In Europe the desire to give back fruit flavor to spirits resulted in what was referred to as Ratafia. This is a spirit in which sugar and some essence of fruit is added to a eau de vie, and was regarded as a special drink to mark special occasions such as the ratification of treaties (hence the name). What has often been sold as peach or apple brandy in the United States historically has been a ratafia, a supplementation of a distilled fruit spirit to give it more flavor and sweetness.
If I were to nominate the most loved and splendid fruit brandy/ratafia produced in the United States it would be what was called as peach and honey. As the name suggests, it is peach spirits with honey admixed after the distillation This was the favorite home concoction of peach growers, who in many southern states aggreagated their harvests at the local distillers on a share system, taking the finished spirits and adding the honey for home consumption or local distribution. When Ben Tillman shut down South Carolina’s distilleries in 1893 the states many orchardists bewailed the loss of their favorite “peach and honey”—see article below.
My thoughts have turned to peach and honey because Cincinnati’s excellent mixologist and beverage historian Molly Wellman sent an inquiry about an old bottle she encountered. She is in the midst of a crusade to revive the full panoply of Cincinnati’s tavern heritage. She found a bottle produced by an early liquor company of the region. Yes—it was part of the product line of numbers of spirits companies.
The beverage had a genteel reputation. Edgar Allan Poet famously gave a peach and honey party for his friends during his freshman year at the University of Virginia. Judge Cole of Austin Texas in the 1860s famously let off one of two drunks involved in a street brawl; the first had been fined because he was drunk on rye whiskey, the second denied drinking rye, rather peach and honey. “Peach and honey, eh? That’s a gentleman’s drink, sir! The court sympathizes with you and doesn’t regard you offense as very serious.”

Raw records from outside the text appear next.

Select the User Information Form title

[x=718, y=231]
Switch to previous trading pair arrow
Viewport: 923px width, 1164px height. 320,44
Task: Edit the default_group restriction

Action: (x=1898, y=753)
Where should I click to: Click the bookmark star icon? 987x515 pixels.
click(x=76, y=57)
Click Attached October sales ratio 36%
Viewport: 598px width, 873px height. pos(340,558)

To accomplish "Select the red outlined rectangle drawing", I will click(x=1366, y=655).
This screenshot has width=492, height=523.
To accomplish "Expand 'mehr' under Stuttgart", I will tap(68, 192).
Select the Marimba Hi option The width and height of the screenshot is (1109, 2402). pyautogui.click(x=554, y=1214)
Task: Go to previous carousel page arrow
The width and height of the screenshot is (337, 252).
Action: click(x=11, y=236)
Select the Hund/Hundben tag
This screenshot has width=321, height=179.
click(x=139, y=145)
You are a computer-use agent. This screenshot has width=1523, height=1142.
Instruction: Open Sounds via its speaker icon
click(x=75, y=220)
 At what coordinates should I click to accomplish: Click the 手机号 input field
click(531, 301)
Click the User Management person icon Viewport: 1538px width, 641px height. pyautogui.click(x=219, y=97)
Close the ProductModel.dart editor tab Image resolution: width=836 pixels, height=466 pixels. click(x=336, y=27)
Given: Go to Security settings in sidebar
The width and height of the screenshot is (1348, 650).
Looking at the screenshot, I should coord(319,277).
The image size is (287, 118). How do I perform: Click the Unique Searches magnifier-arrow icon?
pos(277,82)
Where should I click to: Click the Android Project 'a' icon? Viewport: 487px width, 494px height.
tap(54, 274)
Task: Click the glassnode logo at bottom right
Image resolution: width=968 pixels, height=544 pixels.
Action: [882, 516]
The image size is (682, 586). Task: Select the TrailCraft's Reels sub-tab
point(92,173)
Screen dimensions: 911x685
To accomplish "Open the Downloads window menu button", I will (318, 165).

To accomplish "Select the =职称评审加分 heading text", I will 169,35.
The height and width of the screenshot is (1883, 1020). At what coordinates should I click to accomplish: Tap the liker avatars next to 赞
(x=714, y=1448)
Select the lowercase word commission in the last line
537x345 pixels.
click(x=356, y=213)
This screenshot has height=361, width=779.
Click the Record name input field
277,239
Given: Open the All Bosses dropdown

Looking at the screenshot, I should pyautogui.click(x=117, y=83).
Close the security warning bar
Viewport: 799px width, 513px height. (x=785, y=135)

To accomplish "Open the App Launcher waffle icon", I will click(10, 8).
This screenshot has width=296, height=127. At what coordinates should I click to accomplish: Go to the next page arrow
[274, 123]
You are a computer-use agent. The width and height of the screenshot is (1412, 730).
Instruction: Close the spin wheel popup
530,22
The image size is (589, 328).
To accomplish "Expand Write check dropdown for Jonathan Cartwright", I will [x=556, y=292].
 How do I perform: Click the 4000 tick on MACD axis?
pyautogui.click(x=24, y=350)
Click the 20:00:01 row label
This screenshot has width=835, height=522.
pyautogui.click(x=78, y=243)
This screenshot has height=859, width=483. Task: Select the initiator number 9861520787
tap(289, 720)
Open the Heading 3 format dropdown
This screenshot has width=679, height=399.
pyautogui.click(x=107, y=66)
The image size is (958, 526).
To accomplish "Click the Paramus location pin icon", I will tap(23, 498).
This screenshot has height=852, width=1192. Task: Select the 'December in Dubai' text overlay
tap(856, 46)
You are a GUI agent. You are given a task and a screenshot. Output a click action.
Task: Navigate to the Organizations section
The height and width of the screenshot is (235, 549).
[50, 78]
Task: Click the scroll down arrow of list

There was two ways to encounter peach and honey—one was to mix it yourself at the time of consumption. I attach an 1888 account of how this was done. The other was to mix the ingredients shortly after distillation and age it in a barrel made of fruit wood to impart more perfume to the mix. This path produced the bottle that Molly Wellman found.
We should note here that Peach and Honey differs from what is sold as Peach Ratafia in 2021. That product derives its flavor intensification from the extract of peach kernels—the seeds contained within pits. It has an almond, not peach, flavor.
I finally must observe that the extraordinary range of flavors found in honeys—from eucalyptus to sourwood—suggests that peach and honey could generate a similar range of sensation. But let me suggest that you try Schnepf Farms Peach Blossom Honey first.